L'écho des tirs résonna dans le cimetière.
Une fraction de seconde avant qu'il ne presse la détente, Voldemort avait baissé sa baguette et un large mur de terre s'était levé entre eux. Il intercepta les trois balles.
Un instant plus tard, une douleur surgit dans la cicatrice de Harry, un fourmillement parcourut sa peau ; et sa bourse, ses vêtements, son pistolet, tout sauf sa baguette disparut. Il fut laissé nu, mis à part sa baguette et ses lunettes, ensorcelées pour coller à son nez. L'anneau d'acier à son petit doigt fut arraché si fort qu'il emmena de la peau, et le joyau métamorphosé partit avec.
« Voilà », dit la voix de Voldemort venue de derrière le mur de terre, « qui était parfaitement prévisible. Penses-tu vraiment que, si mon immortalité venait à faillir, j'irais le crier sur les toits ? Vraiment, stupide enfant ? Abaisse ta baguette et ne la relève sous aucun prétexte, sans quoi tu mourras dans l'instant. »

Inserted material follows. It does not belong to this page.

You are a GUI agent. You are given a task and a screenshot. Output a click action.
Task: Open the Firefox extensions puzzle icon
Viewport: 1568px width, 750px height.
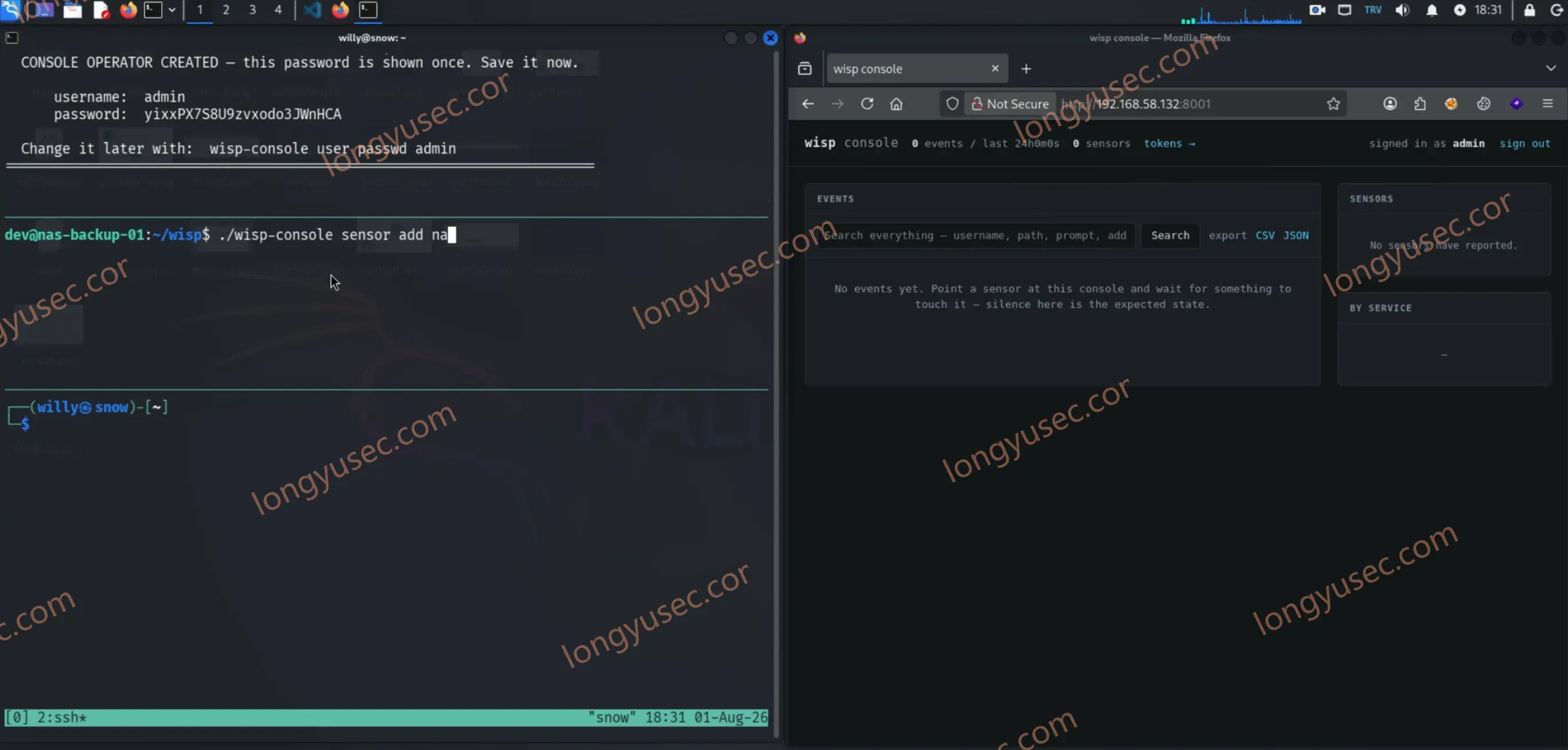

Harry déglutit et abaissa sa baguette. « Je vous aurais déçu », dit Harry d'une voix plus fluette qu'à l'accoutumée, « je veux dire, si j'avais raté une opportunité pareille. » Il n'avait pas le temps de réfléchir et sa bouche était sur pilote automatique, en mode calmer un sorcier maléfique qui abrite peut-être des instincts paternels à mon égard et que je viens juste sans succès de tenter d'assassiner.
Voldemort fit le tour du mur de terre, avec cet horrible sourire qui lui donnait l'air d'avoir trop de dents. « J'ai promis de ne lever ni ma main ni ma baguette contre toi, petit, à condition que tu ne fasses pas de même. »
« J'ai utilisé des balles », dit Harry d'une voix toujours aiguë. « Ce n'est ni un coup de poing ni un sortilège. »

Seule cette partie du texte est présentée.